Anogenital warts are usually caused by human papilloma virus types 6 and 11. Other serotypes, including type 2 (the usual cutaneous wart virus), may cause perianal disease. The relationship between this infection and sexual abuse is discussed previously. Chemical removal of perineal warts with topical podophyllin is difficult because isolation of the wart is not possible. Surgical removal of warts may be indicated if warts are extensive.7

FIGURE 416-2. Perianal streptococcal infection with typical intense erythema around the anus. (Reprinted with permission from Knoop KJ, Stack LB, Storrow AB. Atlas of Emergency Medicine, 3rd Edition. Copyright © The McGraw-Hill Companies, Inc., 2010. All rights reserved. Courtesy of Raymond C. Baker, MD.)

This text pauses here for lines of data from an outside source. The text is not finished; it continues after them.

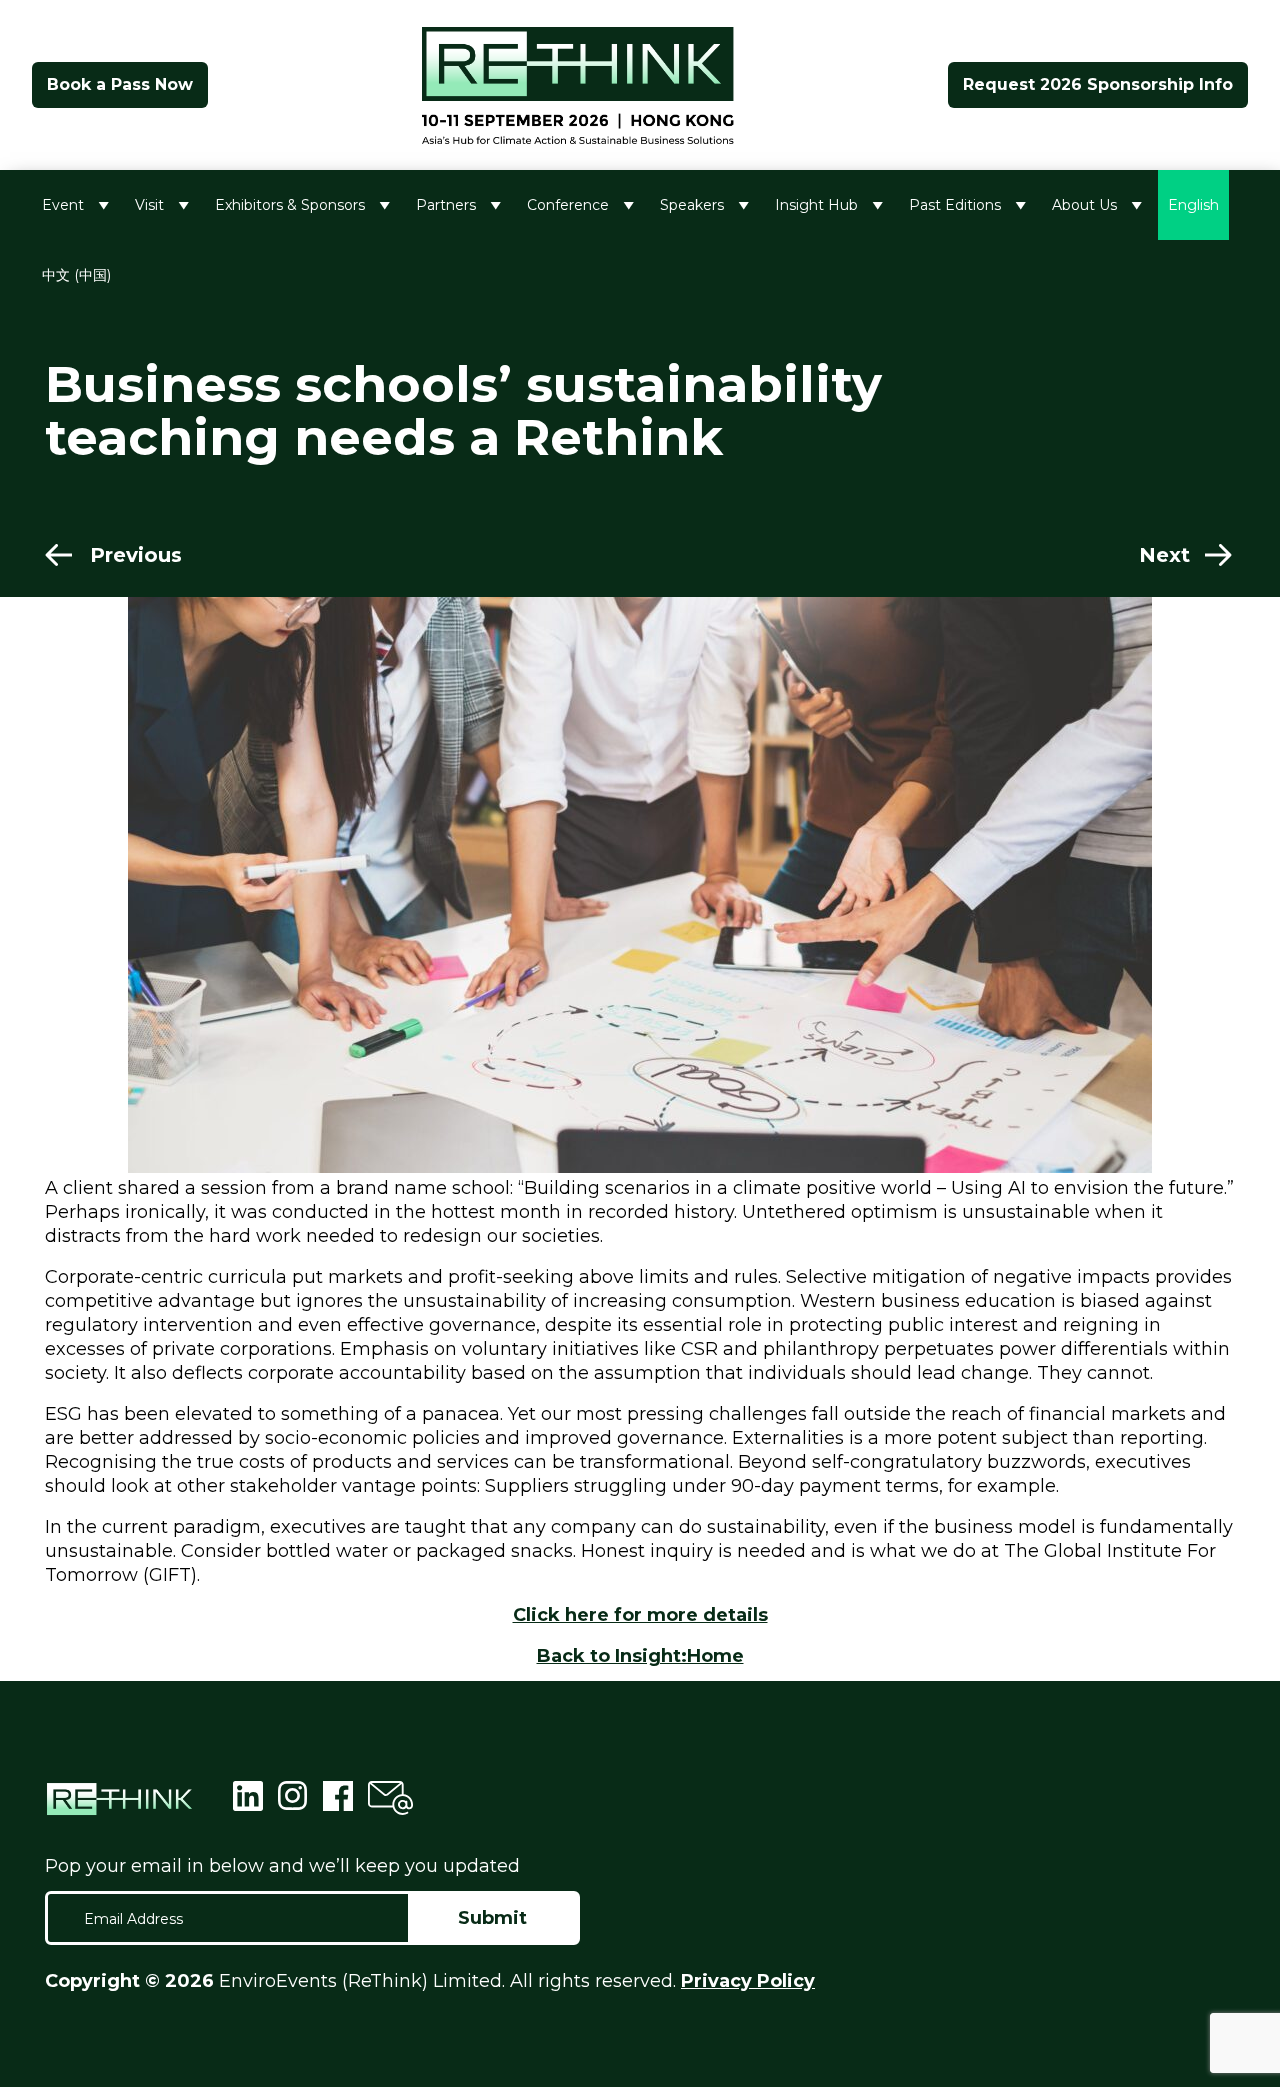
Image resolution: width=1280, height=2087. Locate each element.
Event (63, 205)
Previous (136, 555)
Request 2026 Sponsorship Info (1098, 84)
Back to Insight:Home (640, 1656)
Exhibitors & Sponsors (290, 205)
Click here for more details (640, 1615)
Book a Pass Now (120, 84)
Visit (149, 205)
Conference (568, 205)
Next (1164, 555)
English (1193, 205)
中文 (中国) (76, 275)
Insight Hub (816, 205)
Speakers (692, 205)
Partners (446, 205)
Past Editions (955, 205)
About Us (1084, 205)
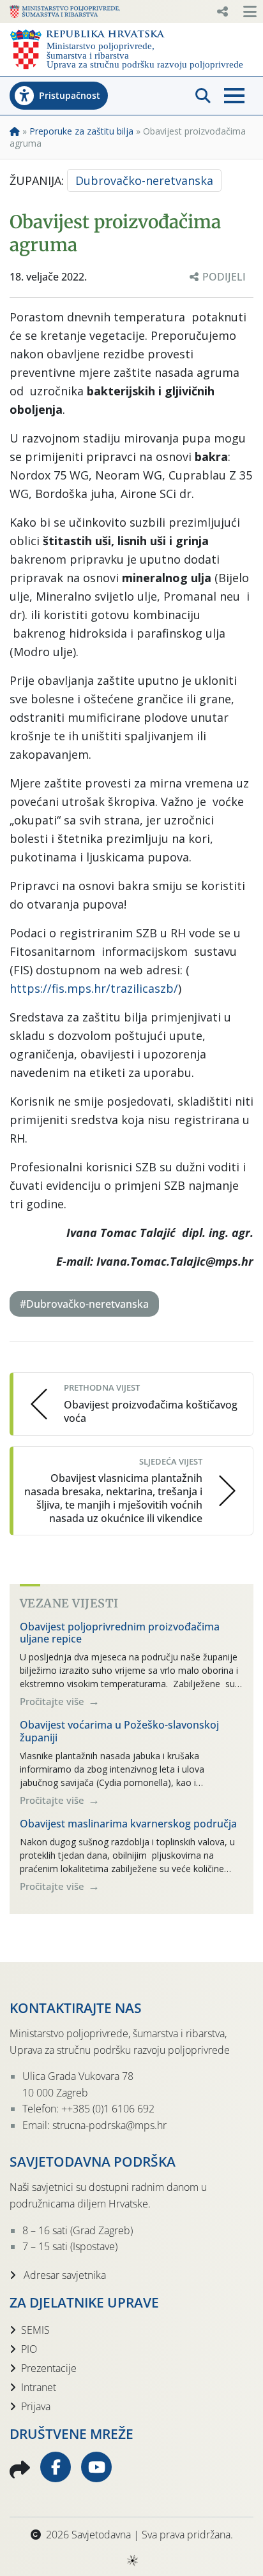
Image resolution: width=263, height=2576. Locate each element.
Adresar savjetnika (63, 2275)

Molluscum contagiosum can affect the perianal area. The typical lesion is round, 2 to 3 mm in diameter, slightly raised, painless, gray-white, and umbilicated with a slightly erythematous base. Lesions usually are seen elsewhere on the body, and anal lesions most often result from autoinoculation. They may be transmitted by sexual contact. Cheesy squamous debris fills the lesions, and cytoplasmic inclusions can be seen in the expressed cells. Treatment is discussed in Chapter 367.

Candidal diaper dermatitis is the most common perianal infection in pediatrics. It is discussed in Chapter 367.


Histiocytosis X can present as an eczematoid, perianal rash. Petechiae in the rash suggest this diagnosis; biopsy is necessary to confirm the diagnosis. Although rare in childhood, malignant melanoma may develop in the anal skin. Pigmented lesions in this area should be carefully observed and biopsied if they increase in size. Plexiform neurofibromas also arise in the skin of the perianal area. This lesion requires biopsy to confirm the diagnosis if no other signs of neurofibromatosis are present.